EXERCISE REQUIREMENTS. Find the word "computer" in the data below and copy each line that holds it.

Recorded data.
----

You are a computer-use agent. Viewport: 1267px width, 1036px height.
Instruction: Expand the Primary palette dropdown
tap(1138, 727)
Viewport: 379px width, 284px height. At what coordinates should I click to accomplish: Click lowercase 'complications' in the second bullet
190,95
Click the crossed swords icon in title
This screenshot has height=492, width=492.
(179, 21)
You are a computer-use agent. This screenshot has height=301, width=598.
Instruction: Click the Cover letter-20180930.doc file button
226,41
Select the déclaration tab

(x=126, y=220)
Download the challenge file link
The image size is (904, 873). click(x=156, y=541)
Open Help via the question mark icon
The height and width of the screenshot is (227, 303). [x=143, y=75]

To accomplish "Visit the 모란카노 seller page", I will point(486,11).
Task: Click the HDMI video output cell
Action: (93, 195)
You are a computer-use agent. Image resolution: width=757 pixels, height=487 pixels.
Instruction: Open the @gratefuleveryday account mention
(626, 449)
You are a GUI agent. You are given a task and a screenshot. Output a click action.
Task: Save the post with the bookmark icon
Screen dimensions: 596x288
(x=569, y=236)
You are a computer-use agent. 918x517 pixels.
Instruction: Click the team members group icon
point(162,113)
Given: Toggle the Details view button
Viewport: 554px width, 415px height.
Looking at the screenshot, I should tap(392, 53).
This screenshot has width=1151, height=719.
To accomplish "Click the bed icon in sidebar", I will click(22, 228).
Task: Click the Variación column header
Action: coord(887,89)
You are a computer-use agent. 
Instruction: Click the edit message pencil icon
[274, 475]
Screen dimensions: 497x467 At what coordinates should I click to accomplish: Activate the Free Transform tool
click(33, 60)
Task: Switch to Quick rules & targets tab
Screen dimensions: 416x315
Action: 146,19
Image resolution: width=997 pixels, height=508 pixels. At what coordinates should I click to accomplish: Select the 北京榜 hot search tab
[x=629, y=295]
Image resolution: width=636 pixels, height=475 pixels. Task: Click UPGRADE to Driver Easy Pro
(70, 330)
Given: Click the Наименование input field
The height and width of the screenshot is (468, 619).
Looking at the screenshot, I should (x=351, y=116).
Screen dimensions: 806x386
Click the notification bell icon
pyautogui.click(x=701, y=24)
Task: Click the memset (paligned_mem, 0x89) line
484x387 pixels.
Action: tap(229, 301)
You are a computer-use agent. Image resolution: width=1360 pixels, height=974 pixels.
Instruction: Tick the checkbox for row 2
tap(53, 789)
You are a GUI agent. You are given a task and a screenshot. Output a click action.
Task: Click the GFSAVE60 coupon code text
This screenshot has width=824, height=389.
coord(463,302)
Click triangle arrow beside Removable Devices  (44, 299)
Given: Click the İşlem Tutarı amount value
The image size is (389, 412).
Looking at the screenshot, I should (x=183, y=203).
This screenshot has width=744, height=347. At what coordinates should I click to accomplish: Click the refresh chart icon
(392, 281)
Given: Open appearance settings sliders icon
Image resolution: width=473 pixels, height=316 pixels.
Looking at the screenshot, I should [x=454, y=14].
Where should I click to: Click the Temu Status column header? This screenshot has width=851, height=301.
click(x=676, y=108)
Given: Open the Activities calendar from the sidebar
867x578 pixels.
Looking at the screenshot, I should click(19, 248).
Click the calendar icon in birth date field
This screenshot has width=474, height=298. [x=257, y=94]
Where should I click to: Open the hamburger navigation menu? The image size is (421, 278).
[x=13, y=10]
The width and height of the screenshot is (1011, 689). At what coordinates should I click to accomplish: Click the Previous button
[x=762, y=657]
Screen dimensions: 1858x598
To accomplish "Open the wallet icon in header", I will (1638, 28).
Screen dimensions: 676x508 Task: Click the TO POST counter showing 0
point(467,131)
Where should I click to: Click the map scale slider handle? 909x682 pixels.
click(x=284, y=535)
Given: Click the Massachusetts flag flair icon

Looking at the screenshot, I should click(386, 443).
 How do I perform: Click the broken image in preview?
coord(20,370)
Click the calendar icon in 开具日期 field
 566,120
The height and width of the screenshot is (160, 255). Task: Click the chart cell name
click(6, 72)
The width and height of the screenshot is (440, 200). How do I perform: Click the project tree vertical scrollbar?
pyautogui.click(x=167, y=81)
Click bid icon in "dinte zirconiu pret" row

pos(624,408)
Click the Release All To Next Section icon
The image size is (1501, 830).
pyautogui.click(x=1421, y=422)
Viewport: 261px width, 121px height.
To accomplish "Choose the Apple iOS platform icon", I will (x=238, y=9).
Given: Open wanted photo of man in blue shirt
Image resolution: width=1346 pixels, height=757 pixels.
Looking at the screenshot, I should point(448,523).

----

SOLUTION.
You are a computer-use agent. Viewport: 1267px width, 1036px height.
You are a computer-use agent. This screenshot has height=301, width=598.
You are a computer-use agent. Image resolution: width=757 pixels, height=487 pixels.
You are a computer-use agent. 918x517 pixels.
You are a computer-use agent. 
You are a computer-use agent. Image resolution: width=1360 pixels, height=974 pixels.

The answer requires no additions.